§ **Exercise prompt**:
Retype the rows from the line that contains "coordinates (883, 923)." through the last line of the rows, both included.

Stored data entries
*** Begin section ***
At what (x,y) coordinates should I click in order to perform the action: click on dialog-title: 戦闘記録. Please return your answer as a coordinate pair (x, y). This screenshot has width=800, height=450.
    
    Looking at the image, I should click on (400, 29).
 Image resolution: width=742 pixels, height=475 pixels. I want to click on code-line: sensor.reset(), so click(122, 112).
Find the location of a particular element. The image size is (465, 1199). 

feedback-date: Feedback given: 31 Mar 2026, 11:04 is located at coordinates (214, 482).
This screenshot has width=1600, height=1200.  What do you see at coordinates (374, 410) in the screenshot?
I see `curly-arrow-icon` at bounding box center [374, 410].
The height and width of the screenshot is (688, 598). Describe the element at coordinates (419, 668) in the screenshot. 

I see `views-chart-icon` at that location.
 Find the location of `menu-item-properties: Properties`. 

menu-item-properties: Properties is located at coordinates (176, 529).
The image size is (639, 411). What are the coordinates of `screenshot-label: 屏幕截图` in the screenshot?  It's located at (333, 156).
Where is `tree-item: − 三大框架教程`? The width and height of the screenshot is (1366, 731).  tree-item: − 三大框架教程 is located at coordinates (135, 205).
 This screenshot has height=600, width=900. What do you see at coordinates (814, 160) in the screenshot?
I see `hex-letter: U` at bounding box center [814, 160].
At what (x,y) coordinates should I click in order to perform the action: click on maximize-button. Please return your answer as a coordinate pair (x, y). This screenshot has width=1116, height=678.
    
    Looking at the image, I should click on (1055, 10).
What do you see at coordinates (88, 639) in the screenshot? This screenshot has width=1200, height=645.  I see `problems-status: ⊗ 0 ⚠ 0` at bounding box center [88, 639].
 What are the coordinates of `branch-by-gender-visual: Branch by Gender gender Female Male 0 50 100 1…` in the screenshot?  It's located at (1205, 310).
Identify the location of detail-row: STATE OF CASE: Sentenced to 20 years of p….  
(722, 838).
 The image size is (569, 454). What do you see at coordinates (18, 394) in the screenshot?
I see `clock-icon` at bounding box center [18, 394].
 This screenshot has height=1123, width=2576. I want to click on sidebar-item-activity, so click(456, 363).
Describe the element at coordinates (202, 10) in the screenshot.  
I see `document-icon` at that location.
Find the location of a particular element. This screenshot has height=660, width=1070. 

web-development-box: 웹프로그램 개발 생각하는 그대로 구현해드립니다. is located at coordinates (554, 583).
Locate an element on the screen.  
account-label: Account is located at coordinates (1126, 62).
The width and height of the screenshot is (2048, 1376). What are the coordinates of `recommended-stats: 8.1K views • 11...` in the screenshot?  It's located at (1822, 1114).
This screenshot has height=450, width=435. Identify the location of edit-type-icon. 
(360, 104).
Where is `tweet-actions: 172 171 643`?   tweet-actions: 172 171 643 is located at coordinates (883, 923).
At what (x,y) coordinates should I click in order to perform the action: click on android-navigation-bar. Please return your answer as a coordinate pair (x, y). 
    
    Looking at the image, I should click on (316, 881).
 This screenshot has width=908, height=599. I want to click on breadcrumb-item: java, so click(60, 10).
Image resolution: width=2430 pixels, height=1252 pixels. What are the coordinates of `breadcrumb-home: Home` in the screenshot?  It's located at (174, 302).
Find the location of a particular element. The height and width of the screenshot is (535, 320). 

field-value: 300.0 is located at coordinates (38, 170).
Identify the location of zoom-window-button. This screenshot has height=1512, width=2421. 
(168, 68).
*** End section ***
§ **Exercise response**:
Where is `tweet-actions: 172 171 643`?   tweet-actions: 172 171 643 is located at coordinates (883, 923).
At what (x,y) coordinates should I click in order to perform the action: click on android-navigation-bar. Please return your answer as a coordinate pair (x, y). 
    
    Looking at the image, I should click on (316, 881).
 This screenshot has width=908, height=599. I want to click on breadcrumb-item: java, so click(60, 10).
Image resolution: width=2430 pixels, height=1252 pixels. What are the coordinates of `breadcrumb-home: Home` in the screenshot?  It's located at (174, 302).
Find the location of a particular element. The height and width of the screenshot is (535, 320). 

field-value: 300.0 is located at coordinates (38, 170).
Identify the location of zoom-window-button. This screenshot has height=1512, width=2421. 
(168, 68).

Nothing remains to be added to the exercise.